= PROVIDED PASSAGE =
····················

A Dipsie tidbit

Forum Moderators: bakedjake

Message Too Old, No Replies

A Dipsie tidbit

tedster

9:04 pm on Mar 26, 2004 (gmt 0)

Some of us have openly wondered if Dipsie, the "coming soon" search engine, is anything but vaporware with a nice overlay of PR buzz. I just read an article that had the most concrete tidbit I have yet read - Dipsie's approach for indexing content from the dynamic pages in the "deep web".

In particular, crawlers are stymied by dynamic Web pages, which are customized as users choose various options, such as car color at Cars.com.
To counter that, Chicago-based Dipsie Inc. is developing software that promises to fill out Cars.com's simple online forms, which are based on multiple choice, though not the complex ones for the government's patent and trademark databases, which require typing in keywords. A public test version is expected by summer.
Mercury News [mercurynews.com]

digitalv

9:05 pm on Mar 26, 2004 (gmt 0)

More importantly, does anyone really care? :) The way the web is going, Google is the only thing that matters.

IMHO

angiolo

9:11 pm on Mar 26, 2004 (gmt 0)

> Google is the only thing that matters

Yahoo is important too!

pleeker

9:16 pm on Mar 26, 2004 (gmt 0)

Great find tedster. A smart crawler that can make simple choices a human would make to get to dynamic content. If it actually becomes reality, it'd be a step in the right direction.

GeekyChic

9:27 pm on Mar 26, 2004 (gmt 0)

Google and Yahoo might be the big dogs for now... but as long as they keep up the pace and continue to improve with tech. they'll stay there. Or else, they like many will fade away...

rfgdxm1

4:28 am on Mar 28, 2004 (gmt 0)

····················

= COLLECTED MATERIAL =

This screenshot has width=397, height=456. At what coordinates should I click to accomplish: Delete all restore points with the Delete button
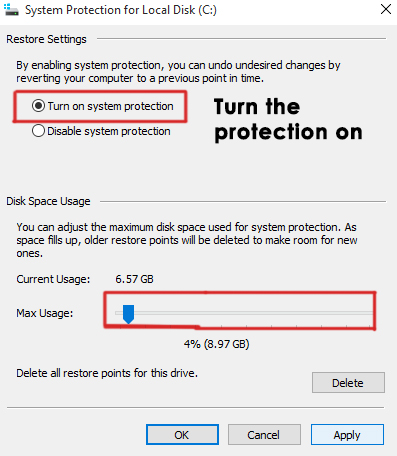pyautogui.click(x=348, y=383)
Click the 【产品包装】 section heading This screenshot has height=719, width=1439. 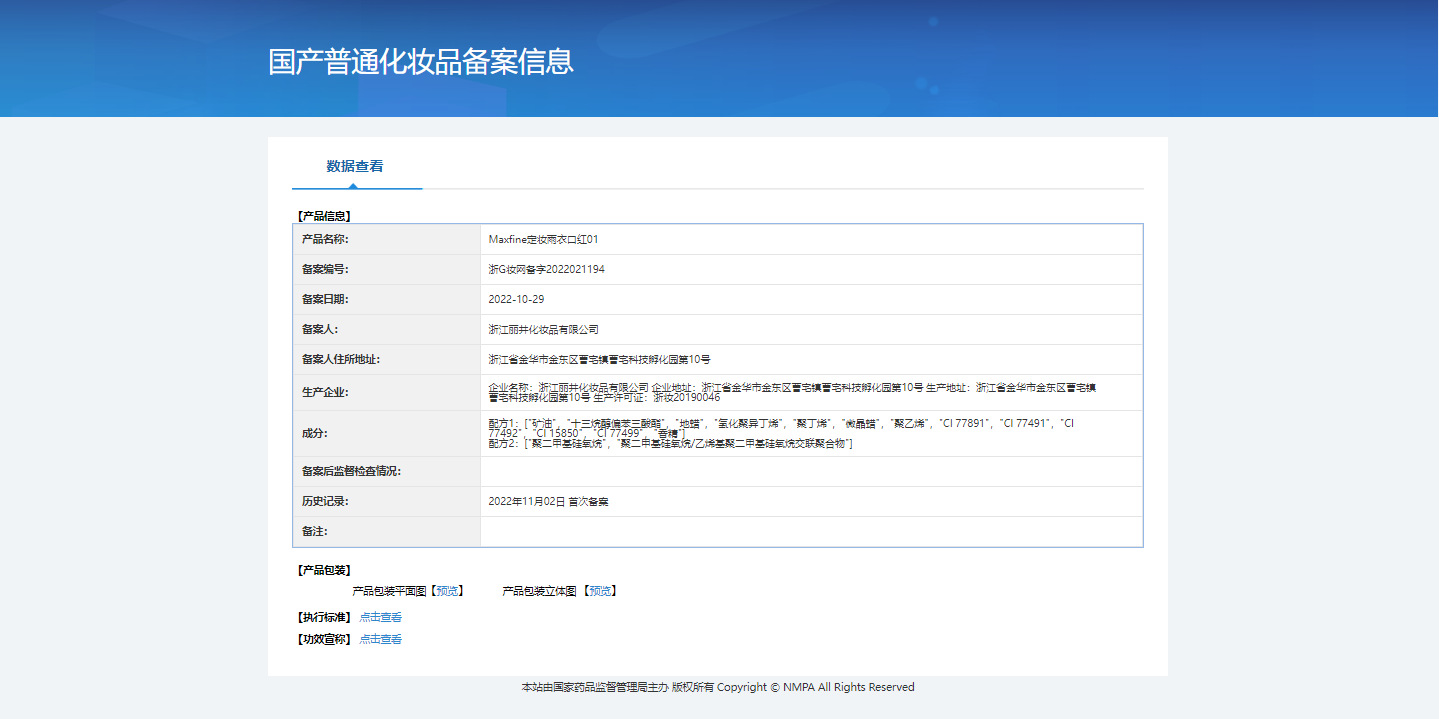324,570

····················

= SHORT TASK 1 =
Decide whether each statement agrees with the Dipsie forum thread, answering yes or no and quoting the exact words from the thread that settle it: (a) Dipsie is a Chicago company. (b) Dipsie's software is meant to fill out the complex forms of the government's patent and trademark databases. (c) A public test version is expected by summer.
= SHORT TASK 2 =
Print the stretch of the Dipsie forum thread from "More importantly, does" through "is important too!".
= SHORT TASK 3 =
Carry on the Dipsie forum thread from the point where it stops.
The data stands apart from the Dipsie forum thread.

= EXERCISE OUTPUT 1 =
(a) Yes: "Chicago-based Dipsie Inc."
(b) No: "though not the complex ones for the government's patent and trademark databases, which require typing in keywords"
(c) Yes: "A public test version is expected by summer."

= EXERCISE OUTPUT 2 =
More importantly, does anyone really care? :) The way the web is going, Google is the only thing that matters.

IMHO

angiolo

9:11 pm on Mar 26, 2004 (gmt 0)

> Google is the only thing that matters

Yahoo is important too!

= EXERCISE OUTPUT 3 =
>Yahoo is important too!

And also MSN.

tedster

6:18 am on Mar 28, 2004 (gmt 0)

Yeah, but Google, Yahoo and MS Search have their own forums here - we set up this spot to talk about the little guys, right?

Even if a smaller start-up doesn't send us lits and loit of traffic, it will be fun to see small innovators do their thing. I'll be we're FAR from maturity in the search space. I'll bet we have lots of surprises ahead of us. At least I hope so, because the current search landscape feels pretty dull to me. I mean, I didn't get involved with the web to spend my time planning out link tricks, you know? That's not what really turns me on.

Anyway, earlier press for Dipsie talked about launching with 10 billion pages - if this is their approach to finding deep content, it will be interesting to see if that makes a big difference or if it's basically a yawn.

sidyadav

11:54 am on Mar 31, 2004 (gmt 0)

hey guys, isn't it 2004 this year? isn't dipsie supposed to launch?

Sid

christopher

10:51 pm on Apr 6, 2004 (gmt 0)

As far as I know. Perhaps they've run into tech problems.

Be interesting to see if a press release has been posted anywhere.

christopher

10:56 pm on Apr 6, 2004 (gmt 0)

Just checked - and no press release usually means they have not officially launched yet.

Tick Tick Tick....

It does look quite nice though.

Liane

11:16 pm on Apr 6, 2004 (gmt 0)

Actually, if Dipsie proves itself as a reliable technology, my bet is that it will revolutionalize search overnight and leave anyone not up with it in the dust.

I'm with Tedster ... I think search technology has a very long way to go and I'm looking forward to the improvements and challenges.

sidyadav

4:07 am on Apr 7, 2004 (gmt 0)

tedster [webmasterworld.com] is a long time WebmasterWorld administator.
If you read this thread thoroughly, you would've seen tedster's post (msg.#8).

Sid

jmccormac

4:44 am on Apr 7, 2004 (gmt 0)

I tend to be a bit cynical when I read the PR stuff about search engines and how they are going to revolutionise the market. Dipsie seems to be a classic example of this vapourware. This quote in particular is a dead giveaway:
"To counter that, Chicago-based Dipsie Inc. is developing software that promises to fill out Cars.com's simple online forms, which are based on multiple choice, though not the complex ones for the government's patent and trademark databases, which require typing in keywords. A public test version is expected by summer."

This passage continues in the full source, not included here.